Nie do końca rozpoznane choroby w powiecie chełmskim spustoszyły uprawy pszenicy. Wielu rolników po żniwach znajdzie się w finansowych tarapatach. Tym bardziej że niewielu ubezpieczyło swoje plantacje. W przyszłym roku może być inaczej.
W tym roku zmienią zapewne zdanie. Wzorem krajów Unii Europejskiej, aby zachęcić rolników, by ubezpieczali swoje uprawy i hodowle, rząd zaoferował im niemal 50-
procentowe dotacje. – Dopiero zaczęliśmy spisywać umowy z rolnikami na nowych zasadach – mówi Adam Rychliczek, dyrektor PZU SA w Chełmie. – Zainteresowanie jest duże. Niemniej jednak osoby, do których adresowana jest ta oferta, powinny zdawać sobie sprawę, że na odszkodowania będą mogły liczyć dopiero za ewentualne szkody poniesione w przyszłym roku.

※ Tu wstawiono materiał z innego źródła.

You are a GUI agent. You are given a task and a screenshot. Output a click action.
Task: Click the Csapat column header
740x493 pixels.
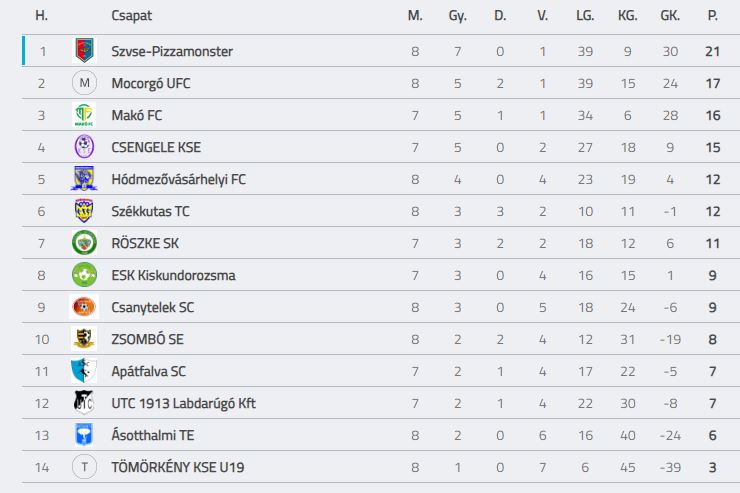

Dopłaty do składek w przypadku upraw zbożowych, kukurydzy, rzepaku i rzepiku ustawodawca ustalił na poziomie 40 proc. W przypadku ziemniaków i buraków cukrowych wynoszą one 35 proc. Do ubezpieczenia bydła, owiec, kóz i świń Skarb Państwa dopłaca 50 proc., a do koni 45 proc. Ministrowie finansów i rolnictwa podpisali już umowy z firmami ubezpieczeniowymi, które na tych zasadach mogą zawierać umowy z rolnikami. Wdrożenie systemu dotacji do ubezpieczeń spowoduje, że przestanie istnieć praktyka zapomóg i kredytów klęskowych.
– Trudno zbagatelizować rządową ofertę – mówi Urszula Bakaj. – Jeszcze się z mężem nad tym nie zastanawiali, ale przypuszczam, że jeśli takie zasady będą obowiązywać, ubezpieczymy przynajmniej rzepak.